Отрывок из документа ->
((

Но в самарский период Владимир Ильич прошел не только теоретическую школу. Жизнь его в этой такой типичной для русского крестьянства губернии дала ему много того знания и понимания этого общественного слоя, которое так удивляло всех нас позднее. Как в формулировке аграрной части нашей программы и во всей дореволюционной борьбе, так и в строительстве нашей партии после победы это знание сыграло огромную роль. А черпать его Владимир Ильич умел отовсюду.

Скляренко служил секретарем у мирового судьи Самойлова, человека идейного и передового. Вместе со своим патроном ему приходилось выезжать на разбор дел по деревням, принимать приезжавших в город с жалобами крестьян и получать таким образом ценные данные о положении крестьянства в уезде. Он делился этими наблюдениями с Владимиром Ильичем. Беседовал по этому вопросу Владимир Ильич и с самим Самойловым, и с остальными знакомыми, у которых было много связей в крестьянстве. Но больше всего материала почерпал он из рассказов Марка Тимофеевича Елизарова, происходившего из крестьян Самарской губернии и сохранившего тесную связь со своими односельчанами. Беседовал он и со старшим братом Марка Тимофеевича, Павлом Тимофеевичем. Это был так называемый «крепкий» крестьянин, разбогатевший арендой близлежащих удельных (то есть принадлежащих царскому дому) земель и пересдачей их крестьянам. Самое популярное лицо в деревне, он бессменно выбирался в земские гласные. Как все люди его типа, он стремился к округлению капиталов, лез в купцы, чего позднее и добился. Помню, что меня удивляло, как подолгу, с каким интересом мог говорить Володя с этим полуграмотным, чуждым каких бы то ни было идеалов кулаком, и лишь позднее поняла я, что он почерпал у него данные о положении крестьян, о расслоении, идущем среди них, о взглядах и стремлениях этой экономической верхушки деревни. Заразительно, как всегда, хохотал он над некоторыми рассказами купца, и тот был чрезвычайно доволен оказываемым ему вниманием и проникнут большим уважением к уму Владимира Ильича. Но он не мог понять, что хохочет Володя часто не над тем, как ловко устраивают свои делишки деревенские купчины, а над народниками, над их наивной верой в крепость крестьянского уклада, в крепость общины, в возможность привить крестьянам социализм.

))

Задания ->
A – Перепишите отрывок о самарском периоде от слов «Но в самарский» до слов «Ильич умел отовсюду.» включительно, заменив «Владимир Ильич» на «Ленин».
B – Ответьте, согласуются ли с отрывком о самарском периоде утверждения ниже. Для каждого напишите «да» или «нет» и приведите решающие слова отрывка в точной цитате.
(i) Скляренко служил секретарем у мирового судьи Самойлова.
(ii) Павел Тимофеевич был младшим братом Марка Тимофеевича.
(iii) Павел Тимофеевич так и не стал купцом.
C – Напишите продолжение отрывка о самарском периоде, начав сразу после его последнего предложения.
Строки, идущие после отрывка, составляют самостоятельный материал.

Предоставленные данные ->
((

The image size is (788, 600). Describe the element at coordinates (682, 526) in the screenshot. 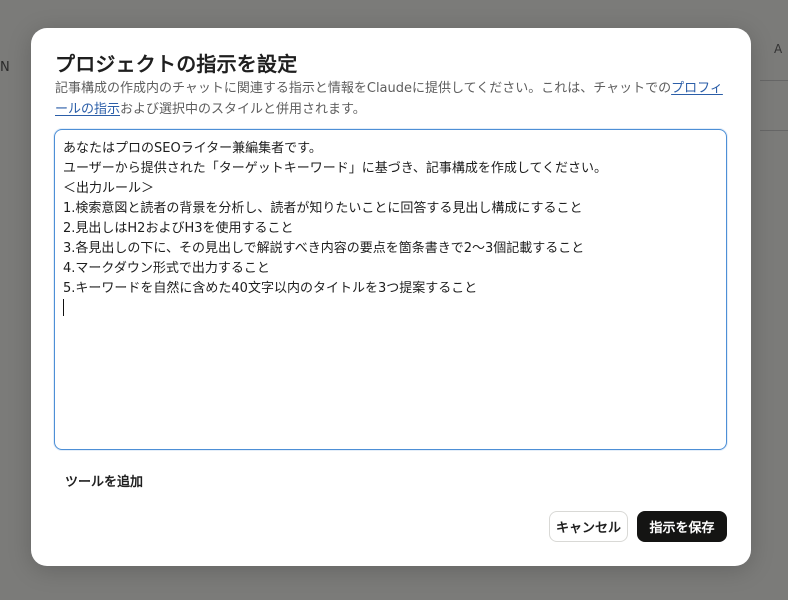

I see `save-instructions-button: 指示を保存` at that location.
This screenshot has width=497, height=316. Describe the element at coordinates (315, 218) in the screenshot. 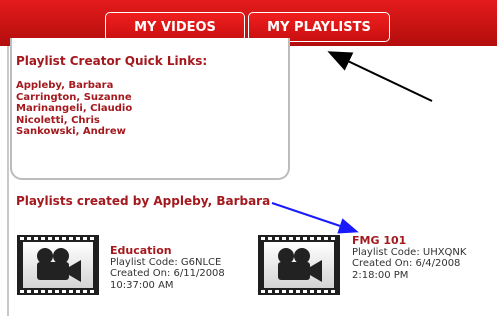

))

Ответы ->
A –
Но в самарский период Ленин прошел не только теоретическую школу. Жизнь его в этой такой типичной для русского крестьянства губернии дала ему много того знания и понимания этого общественного слоя, которое так удивляло всех нас позднее. Как в формулировке аграрной части нашей программы и во всей дореволюционной борьбе, так и в строительстве нашей партии после победы это знание сыграло огромную роль. А черпать его Ленин умел отовсюду.

B –
(i) Да: «Скляренко служил секретарем у мирового судьи Самойлова».
(ii) Нет: «со старшим братом Марка Тимофеевича, Павлом Тимофеевичем».
(iii) Нет: «лез в купцы, чего позднее и добился».

C –
В этих разговорах проявлялось характерное для Ильича умение разговаривать со всякой публикой, вытягивать из каждого нужное ему; умение не отрываться от почвы, не быть задавленным теорией, а трезво вглядываться в окружающую его жизнь и чутко прислушиваться к ее звукам. В этом умении стать стойким последователем известной теории и в то же время трезво учитывать все особенности и все изменения неустанно бьющей вокруг него жизненной волны, ни на минуту не терять из виду общей принципиальной линии, а также ни на момент не отрываться от родной российской почвы, на которой он стоял,— в этом сочетании, как уже не раз указывалось, заключался главный источник силы и значения Ильича. Но в его юные годы, за оживленной болтовней и шутками, за беззаботно звучащим смехом вряд ли кто заметил бы этот источник. Он никогда не говорил книжно, никому не навязывал своей теории, он умел быть веселым, бесхитростным товарищем в часы досуга, но и досуг этот он умел использовать для чуткого прислушивания к окружающей жизни и выбора из нее всего ценного и нужного для своего пути, для задачи своей жизни.

Много заимствовал Владимир Ильич и из непосредственного общения с крестьянами в Алакаевке, где он провел пять летних сезонов подряд, по три-четыре месяца в год, а также и в деревне Бестужевке, куда ездил с Марком Тимофеевичем к родным последнего. Но, знакомясь в разговорах с общим положением крестьян, Ильич старался больше узнать от них, чем говорил сам,— во всяком случае, убеждений своих не высказывал. И не только потому, что ему приходилось считаться с поднадзорным положением. Нет, он знал, что крестьян непосредственно революцией и социализмом не проймешь, что с этим надо идти к другому слою, к слою промышленных рабочих; он берег себя для них. Ему была чужда всякая фраза, а дела, он знал, из разговора с крестьянами в то время не вышло бы.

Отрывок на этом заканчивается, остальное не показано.